当面对一个sql性能问题,我们应该从何处入手使得尽快定位问题sql,我们从基础的命令开始。
1.查看各种命令的执行频率
mysql> show status like 'Com_%' \g
+---------------------------+-------+
| Variable_name | Value |
+---------------------------+-------+
| Com_admin_commands | 0 |
| Com_assign_to_keycache | 0 |
| Com_alter_db | 0 |
| Com_alter_db_upgrade | 0 |
| Com_alter_event | 0 |
| Com_alter_function | 0 |
| Com_alter_procedure | 0 |
| Com_alter_server | 0 |
| Com_alter_table | 0 |
| Com_alter_tablespace | 0 |
| Com_alter_user | 0 |
| Com_analyze | 0 |
| Com_begin | 0 |
| Com_binlog | 0 |
| Com_call_procedure | 0 |
| Com_change_db | 0 |
| Com_change_master | 0 |
| Com_check | 0 |
| Com_checksum | 0 |
| Com_commit | 0 |
Com_xxx表示每个xxx语句执行的次数,创建的的参数如下
Com_select :执行select操作的次数,一次查询累加一次。
Com_insert: 执行insert操作的次数,批量插入累加一次
Com_delete:执行delete操作的次数
Com_update:执行update操作的次数
下面的参数只针对InnoDB存储引擎,累加的算法也略有不通。
Innodb_rows_read:select查询返回的行数。
Innodb_rows_inserted:insert插入的的行数。
innodb_rows_deleted:delete删除的行数。
innodb_rows_updated:update更新的行数,不管是提交还是回滚都会进行累加。
上面命令可以查出你的数据库到底是以查询为主,还是更新操作为主。
对于事物型的应用,通过Com_commit和Com_rollback可以了解提交和回滚的情况,对于回滚此处过多,就有可能是编程出现了问题。
下面参数是了解数据库的基本情况
Connections:试图连接Mysql服务器的次数。
Uptime:服务器工作时间。
Slow_queries:慢查询的次数。
2.定位执行效率低的sql语句
通过慢查询日志定位那些sql执行效率低,通过--log_slow-queries[=file-names]选项启动,mysqld会记录一个超过long_query_time秒的日志文件。
慢查询日志是在应用执行完之后记录的,索引应用在出现sql效率的问题上并能定位问题,我们可以使用 show processlist命令查看当前mysql在进行的线程,包括线程的状态,是够锁表,可以实时的查看sql的执行情况,同时对一些锁表操作进行优化。
3通过explain分析低效率的sql执行计划
通过上面步骤查看到低效率的sql之后,我们就可以使用explain或desc命令获取mysql如何执行select语句的信息,包括如何连接和链接的顺序。
我们先看几个参数的说明
select_type:表示select类型。

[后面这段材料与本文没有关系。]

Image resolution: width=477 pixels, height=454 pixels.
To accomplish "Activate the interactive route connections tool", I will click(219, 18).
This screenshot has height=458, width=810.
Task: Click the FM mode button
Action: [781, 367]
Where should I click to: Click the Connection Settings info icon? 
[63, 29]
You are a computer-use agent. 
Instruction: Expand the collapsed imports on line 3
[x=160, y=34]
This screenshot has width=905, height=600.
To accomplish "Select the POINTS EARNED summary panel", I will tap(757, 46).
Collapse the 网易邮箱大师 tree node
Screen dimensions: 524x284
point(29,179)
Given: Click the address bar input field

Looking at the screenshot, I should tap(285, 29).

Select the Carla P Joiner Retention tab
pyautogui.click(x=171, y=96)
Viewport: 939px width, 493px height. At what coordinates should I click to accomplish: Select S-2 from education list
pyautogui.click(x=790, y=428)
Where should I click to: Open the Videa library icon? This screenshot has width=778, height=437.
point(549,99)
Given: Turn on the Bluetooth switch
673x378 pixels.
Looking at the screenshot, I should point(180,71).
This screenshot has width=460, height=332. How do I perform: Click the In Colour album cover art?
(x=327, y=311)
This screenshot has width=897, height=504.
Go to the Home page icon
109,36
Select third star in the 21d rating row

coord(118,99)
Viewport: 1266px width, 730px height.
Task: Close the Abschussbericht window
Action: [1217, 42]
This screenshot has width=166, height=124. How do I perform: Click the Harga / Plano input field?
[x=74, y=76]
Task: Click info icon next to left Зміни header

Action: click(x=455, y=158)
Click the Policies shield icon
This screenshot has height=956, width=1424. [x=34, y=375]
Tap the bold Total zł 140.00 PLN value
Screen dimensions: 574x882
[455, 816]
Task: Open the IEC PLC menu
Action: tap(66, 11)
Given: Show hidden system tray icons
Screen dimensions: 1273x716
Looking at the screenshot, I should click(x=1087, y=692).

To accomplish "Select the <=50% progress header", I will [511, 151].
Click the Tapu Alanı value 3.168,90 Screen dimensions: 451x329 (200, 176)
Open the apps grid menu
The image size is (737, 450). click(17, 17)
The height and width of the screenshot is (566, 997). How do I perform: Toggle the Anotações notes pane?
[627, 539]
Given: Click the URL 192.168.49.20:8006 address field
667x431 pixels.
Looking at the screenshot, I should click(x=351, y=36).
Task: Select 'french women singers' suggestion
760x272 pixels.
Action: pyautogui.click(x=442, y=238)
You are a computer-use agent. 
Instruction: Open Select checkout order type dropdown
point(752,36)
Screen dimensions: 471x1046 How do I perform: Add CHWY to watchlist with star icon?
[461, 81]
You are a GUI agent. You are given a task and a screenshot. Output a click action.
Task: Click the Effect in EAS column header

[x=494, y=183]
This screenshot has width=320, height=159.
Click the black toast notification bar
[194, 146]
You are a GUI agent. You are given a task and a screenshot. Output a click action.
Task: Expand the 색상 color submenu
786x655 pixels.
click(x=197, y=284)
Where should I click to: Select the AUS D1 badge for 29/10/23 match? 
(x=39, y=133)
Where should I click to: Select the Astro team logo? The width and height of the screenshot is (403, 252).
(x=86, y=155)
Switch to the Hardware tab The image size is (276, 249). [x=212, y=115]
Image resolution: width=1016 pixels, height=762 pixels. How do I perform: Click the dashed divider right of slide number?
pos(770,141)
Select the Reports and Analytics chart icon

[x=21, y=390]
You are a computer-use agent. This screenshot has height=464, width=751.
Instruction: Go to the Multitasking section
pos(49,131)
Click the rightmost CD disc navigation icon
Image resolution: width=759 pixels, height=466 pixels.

常见的取值有SIMPLE(简单表,既不是用表连接或子查询)PRIMARY(朱查询,即外层查询),UNION( UNION中的第二哥或者后面的查询语句)SUBQUERY(子查询的第一个select)
table:输出结果的表。
type:访问类型,在表中找到所需行的方式。
从左到右,性能依次最好。
type=ALL,全表扫描
mysql> explain select * from film where rating>9\G
*************************** 1. row ***************************
id: 1
select_type: SIMPLE
table: film
type: ALL
possible_keys: NULL
key: NULL
key_len: NULL
ref: NULL
rows: 1000
Extra: Using where
1 row in set (0.00 sec)
type=index.索引全扫描,mysql遍历整个多音来查询匹配的行
mysql> explain select title from film\G
*************************** 1. row ***************************
id: 1
select_type: SIMPLE
table: film
type: index
possible_keys: NULL
key: idx_title
key_len: 767
ref: NULL
rows: 1000
Extra: Using index
1 row in set (0.00 sec)
type=range.索引范围查询,常用语>,<,<=,>=,between
mysql> explain select * from payment where customer_id>=300 and customer_id<350\G
*************************** 1. row ***************************
id: 1
select_type: SIMPLE
table: payment
type: range
possible_keys: idx_fk_customer_id
key: idx_fk_customer_id
key_len: 2
ref: NULL
rows: 1325
Extra: Using index condition
1 row in set (0.00 sec)
type=ref,使用非唯一索引或唯一索引前缀扫描,返回某个单独之的记录行
mysql> explain select * from payment where customer_id=350\G
*************************** 1. row ***************************
id: 1
select_type: SIMPLE
table: payment
type: ref
possible_keys: idx_fk_customer_id
key: idx_fk_customer_id
key_len: 2
ref: const
rows: 23
Extra: NULL
1 row in set (0.00 sec)
type=eq_ref,类似ref,区别是使用的是唯一索引,对于每个索引键值,表中只有一条记录匹配,简单是多表链接中使用primary_key或unique index作为关联条件、
mysql> explain select * from film a, film_text b where a.film_id =b.film_id\G
*************************** 1. row ***************************
id: 1
select_type: SIMPLE
table: b
type: ALL
possible_keys: PRIMARY
key: NULL
key_len: NULL
ref: NULL
rows: 1000
Extra: NULL
*************************** 2. row ***************************
id: 1
select_type: SIMPLE
table: a
type: eq_ref
possible_keys: PRIMARY
key: PRIMARY
key_len: 2
ref: sakila.b.film_id
rows: 1
Extra: Using where
2 rows in set (0.00 sec)
type=const/system,单表中最多匹配一行数据,查询非常迅速,所以这个匹配行中的 其他列的值可以被优化器在当前查询中当做常量来处理。例如根据主键或者唯一索引进行查询。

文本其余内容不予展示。